I had just added two antennae to the top to call out the edge vertex orientation, when I lost control of the software. ....again. So I grabbed a screenshot, and added a high-pass filter in GIMP to bump the contrast. No HDRI lighting and verdant lanscaping yet.

But I can use this to point out some advantages of the edge vertex orientation, which is free to everyone, but sadly un-used.

One advantage is bilateral symmetry. This means there is a front and back and two sides. This answers the 'how do you put it on a square lot' question.

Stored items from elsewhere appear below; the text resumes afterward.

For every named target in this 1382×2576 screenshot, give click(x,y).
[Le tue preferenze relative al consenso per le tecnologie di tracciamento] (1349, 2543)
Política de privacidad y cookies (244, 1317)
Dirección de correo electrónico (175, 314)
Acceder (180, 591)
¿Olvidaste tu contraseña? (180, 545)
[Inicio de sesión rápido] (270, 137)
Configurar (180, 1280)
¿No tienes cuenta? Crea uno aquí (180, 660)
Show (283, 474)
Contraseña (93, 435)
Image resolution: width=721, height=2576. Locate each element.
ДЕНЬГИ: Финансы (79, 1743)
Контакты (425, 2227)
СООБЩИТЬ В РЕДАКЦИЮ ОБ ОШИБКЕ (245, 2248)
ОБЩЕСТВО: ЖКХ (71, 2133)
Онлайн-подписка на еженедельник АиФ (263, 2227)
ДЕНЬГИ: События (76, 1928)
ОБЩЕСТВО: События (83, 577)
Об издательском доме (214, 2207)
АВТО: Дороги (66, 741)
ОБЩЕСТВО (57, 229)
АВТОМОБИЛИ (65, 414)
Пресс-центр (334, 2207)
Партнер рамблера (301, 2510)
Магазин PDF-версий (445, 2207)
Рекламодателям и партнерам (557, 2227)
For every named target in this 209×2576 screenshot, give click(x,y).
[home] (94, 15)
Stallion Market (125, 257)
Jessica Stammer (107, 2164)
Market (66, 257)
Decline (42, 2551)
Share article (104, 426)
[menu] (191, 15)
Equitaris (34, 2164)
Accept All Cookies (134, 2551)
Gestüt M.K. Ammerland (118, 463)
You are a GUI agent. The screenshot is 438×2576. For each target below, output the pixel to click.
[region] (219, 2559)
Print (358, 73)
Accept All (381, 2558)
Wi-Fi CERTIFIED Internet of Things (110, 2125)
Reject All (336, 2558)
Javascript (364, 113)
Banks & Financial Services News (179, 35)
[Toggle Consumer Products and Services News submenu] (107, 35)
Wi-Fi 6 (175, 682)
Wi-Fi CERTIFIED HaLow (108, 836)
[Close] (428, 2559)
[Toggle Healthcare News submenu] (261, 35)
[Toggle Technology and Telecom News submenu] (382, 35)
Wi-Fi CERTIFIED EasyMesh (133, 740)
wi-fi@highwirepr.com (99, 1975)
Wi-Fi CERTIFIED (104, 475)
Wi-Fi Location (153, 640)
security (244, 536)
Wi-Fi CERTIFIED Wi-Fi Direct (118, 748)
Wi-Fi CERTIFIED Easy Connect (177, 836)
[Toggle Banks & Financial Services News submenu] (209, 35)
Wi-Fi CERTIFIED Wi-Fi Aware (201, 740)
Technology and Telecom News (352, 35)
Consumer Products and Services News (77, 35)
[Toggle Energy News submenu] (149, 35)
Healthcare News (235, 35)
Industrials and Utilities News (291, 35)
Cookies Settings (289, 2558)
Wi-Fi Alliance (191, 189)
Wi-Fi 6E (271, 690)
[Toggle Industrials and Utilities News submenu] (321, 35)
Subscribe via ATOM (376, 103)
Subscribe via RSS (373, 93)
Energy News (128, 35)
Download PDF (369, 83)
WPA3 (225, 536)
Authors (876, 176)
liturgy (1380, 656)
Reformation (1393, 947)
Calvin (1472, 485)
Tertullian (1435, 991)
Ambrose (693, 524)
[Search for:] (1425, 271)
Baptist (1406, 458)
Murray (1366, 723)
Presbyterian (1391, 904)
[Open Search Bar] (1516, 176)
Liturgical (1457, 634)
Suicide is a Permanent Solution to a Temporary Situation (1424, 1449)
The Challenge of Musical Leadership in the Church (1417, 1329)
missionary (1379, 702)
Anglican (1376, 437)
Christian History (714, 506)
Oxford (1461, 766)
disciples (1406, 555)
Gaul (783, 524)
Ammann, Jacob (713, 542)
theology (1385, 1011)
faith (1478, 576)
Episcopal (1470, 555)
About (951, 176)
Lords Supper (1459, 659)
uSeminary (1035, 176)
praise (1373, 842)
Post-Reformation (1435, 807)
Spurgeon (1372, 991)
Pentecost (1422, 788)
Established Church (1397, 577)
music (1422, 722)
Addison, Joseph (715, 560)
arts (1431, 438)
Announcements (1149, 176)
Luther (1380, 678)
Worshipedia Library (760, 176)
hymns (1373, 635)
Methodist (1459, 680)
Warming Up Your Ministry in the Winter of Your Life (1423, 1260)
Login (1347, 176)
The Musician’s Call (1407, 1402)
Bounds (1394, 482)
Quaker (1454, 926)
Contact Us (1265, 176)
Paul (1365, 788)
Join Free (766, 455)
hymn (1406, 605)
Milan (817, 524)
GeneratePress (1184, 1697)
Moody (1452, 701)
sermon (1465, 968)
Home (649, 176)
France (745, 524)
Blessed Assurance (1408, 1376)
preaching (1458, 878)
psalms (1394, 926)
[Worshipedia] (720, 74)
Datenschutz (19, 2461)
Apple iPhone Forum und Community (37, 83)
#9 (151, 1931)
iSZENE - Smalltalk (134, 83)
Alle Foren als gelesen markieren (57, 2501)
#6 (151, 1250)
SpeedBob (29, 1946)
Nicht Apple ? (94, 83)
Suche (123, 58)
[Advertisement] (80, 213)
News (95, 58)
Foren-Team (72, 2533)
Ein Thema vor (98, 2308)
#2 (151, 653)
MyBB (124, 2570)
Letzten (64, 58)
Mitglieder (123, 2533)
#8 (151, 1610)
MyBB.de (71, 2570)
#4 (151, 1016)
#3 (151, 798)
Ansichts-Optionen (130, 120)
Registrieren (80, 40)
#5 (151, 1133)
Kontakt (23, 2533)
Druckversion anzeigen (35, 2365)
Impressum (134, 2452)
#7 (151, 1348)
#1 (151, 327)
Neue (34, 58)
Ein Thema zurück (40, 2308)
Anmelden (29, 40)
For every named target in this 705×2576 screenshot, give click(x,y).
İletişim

Every frequency has an equator. With vertex zenith only even frequencies offer a natural equator. However, if you go beyond a hemisphere, it presses inward on any stem wall (or multi-stories) so no compression ring is required.

Also, consider the eight triangles below either of the antennae. Those could be projected into a gable end. The result would be an inflato-A-frame.

freebeard 04-10-2023 06:50 PM

Whilst I'm at it....

I reopened an old .OBJ and displayed it to show the construction:

https://ecomodder.com/forum/member-f...small-shed.png

The five projected diamonds are 2/5ths of the pentagons. If the connection is engieenred at the junction, these five pillars are all that's required. The five sides could all be left open.

Altenatively. The diamond prisms could be shrunk to a point at the outer edge.

freebeard 04-18-2023 04:20 PM

Currently 425 views and no comments. It's hard for me to care, under the circumstance. Anyway....

https://ecomodder.com/forum/member-f...18-1-08-41.jpg

The edge vertex again, this time in 2v.

Note the hexagonal zenith. Two opportunities for ingess/egress. The half hex is similar to the typical extensions on a Pease/Catherdralite/Oregon design.

The gabled extension has a higher opening, possibly beneficial for smaller sizes. Sheds weather better.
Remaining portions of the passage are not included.